Коммунальные конфорки - страница 16



В тот день за столом, накрытым красной клеенкой, сидели три друга: майор танковых войск Михаил Липшиц, полковник Иван Рябоконь и подполковник Роберт Мхитарян.

Они ели бабушкину фирменную фаршированную рыбу и форшмак, закусывали украинским салом, запивали горилкой и коньяком. Если бы не зарубежные гастроли, к ним присоединился бы знаменитый пианист Борис Шпиль.

Свела и развела этих людей война. Но послевоенная жизнь все расставила на свои места, и сейчас они сидели за одним столом пьяные и счастливые, хотя все могло быть и по-другому.

Правда, за этим столом не хватало главного человека – фельдшера Василия Савельевича Кравченко, но его уже давно не было в живых, а похоронен он был далеко под Псковом. Я там не был и знаю об этом только по рассказам, но говорят, что его желанием было – быть похороненным в той деревне, где он проработал фельдшером всю жизнь, откуда ушел на фронт и куда вернулся после войны. Его дети разъехались по всей стране, жена тоже умерла, но ее похоронили в Выборге, где жил старший сын Кравченко, тоже Василий. Дедушка все горевал, что тот в Псковской области одинокий заросший мхом крест на погосте, поклониться некому, а человеку столько людей жизнью обязано, не на одну деревню хватит.

* * *

Историю чудесного спасения Робика Мхитаряна дедушка рассказывал мне много раз, и каждый раз она обрастала все новыми подробностями.

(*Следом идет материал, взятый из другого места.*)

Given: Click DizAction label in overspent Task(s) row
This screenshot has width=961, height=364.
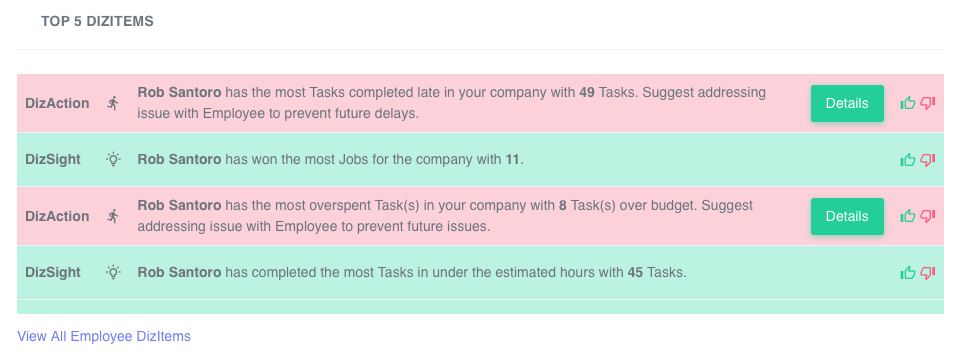Looking at the screenshot, I should 57,216.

Был апрель, конец войны, сорок пятый год. Дедушка со своим танковым подразделением стоял в каком-то маленьком немецком городке. Хоть в воздухе уже вовсю пахло победой, бои по-прежнему шли кровопролитные, немец сопротивлялся как мог.

В том же городке стоял пехотный полк, которым командовал тогда полковник Рябоконь, и был у него в штабе адъютант Робик Мхитарян. Всю войну вместе – начинал Рябоконь майором, вояка был отменный, дослужился до полковника, а Робика своего никому не отдавал, он как талисман при нем был. Поговаривали даже, что берег его, сам на передовую, а Робика в штаб с пакетом, но это клевета, честный был мужик, бойцов своих жалел, всех сынками называл. Это дедушка у него перенял. И еще веселый был очень, Робика все дразнить любил. Присказка у него была: «Самый глупый из армян – это Робик Мхитарян!» А потом обнимет его и засмеется.

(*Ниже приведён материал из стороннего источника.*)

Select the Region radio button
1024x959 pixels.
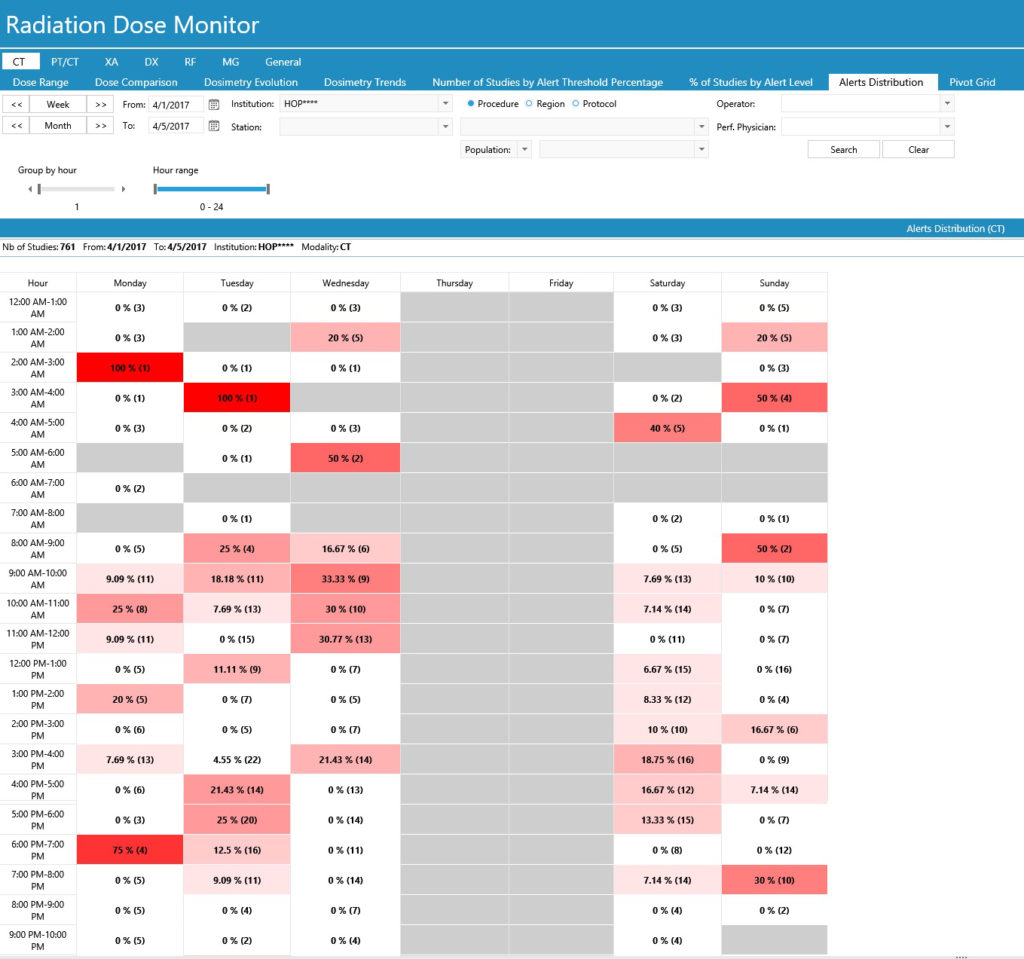529,104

А Робик и сам весельчаком был. Статный, бравый – уж очень его женский пол любил, от поварих до телефонисток.

Придет, бывало, под утро в землянку, Рябоконь приподнимется на койке и качает головой:

– Эх! Самый ебкий из армян – это Робик Мхитарян!

И опять все смеются.

И вот однажды стоял Рябоконь у разрушенного, отбитого у немцев здания, с ним еще солдаты и Робик рядом.

И тут из разбитого окна – выстрел.

Никто и ахнуть не успел, а Робик метнулся и Рябоконя прикрыл. Вздрогнул, оседать начал, и кровь из груди толчками по гимнастерке. По дому сразу очередями прошлись, и тихо стало. Стоят и смотрят.

На земле – Робик, Рябоконь склонился над ним и кажется ему, что все, потому что глаза у Робика уже внутрь смотрят, и видит он то, что другие не видят.

Рябоконь китель скинул, рубаху нижнюю на себе рвет, зажать пытается рану под сердцем.

Тут фельдшер Кравченко подскочил. Разрезал гимнастерку на Робике и понимает, что все – конец. Пулевое отверстие точнехонько между ребер прошло, и кровь даже не льется, а толчками пульсирует из раны.

Рябоконь трясет Робика:

– Ну, Робик, ну! Не смей! Самый сильный из армян – это Робик Мхитарян!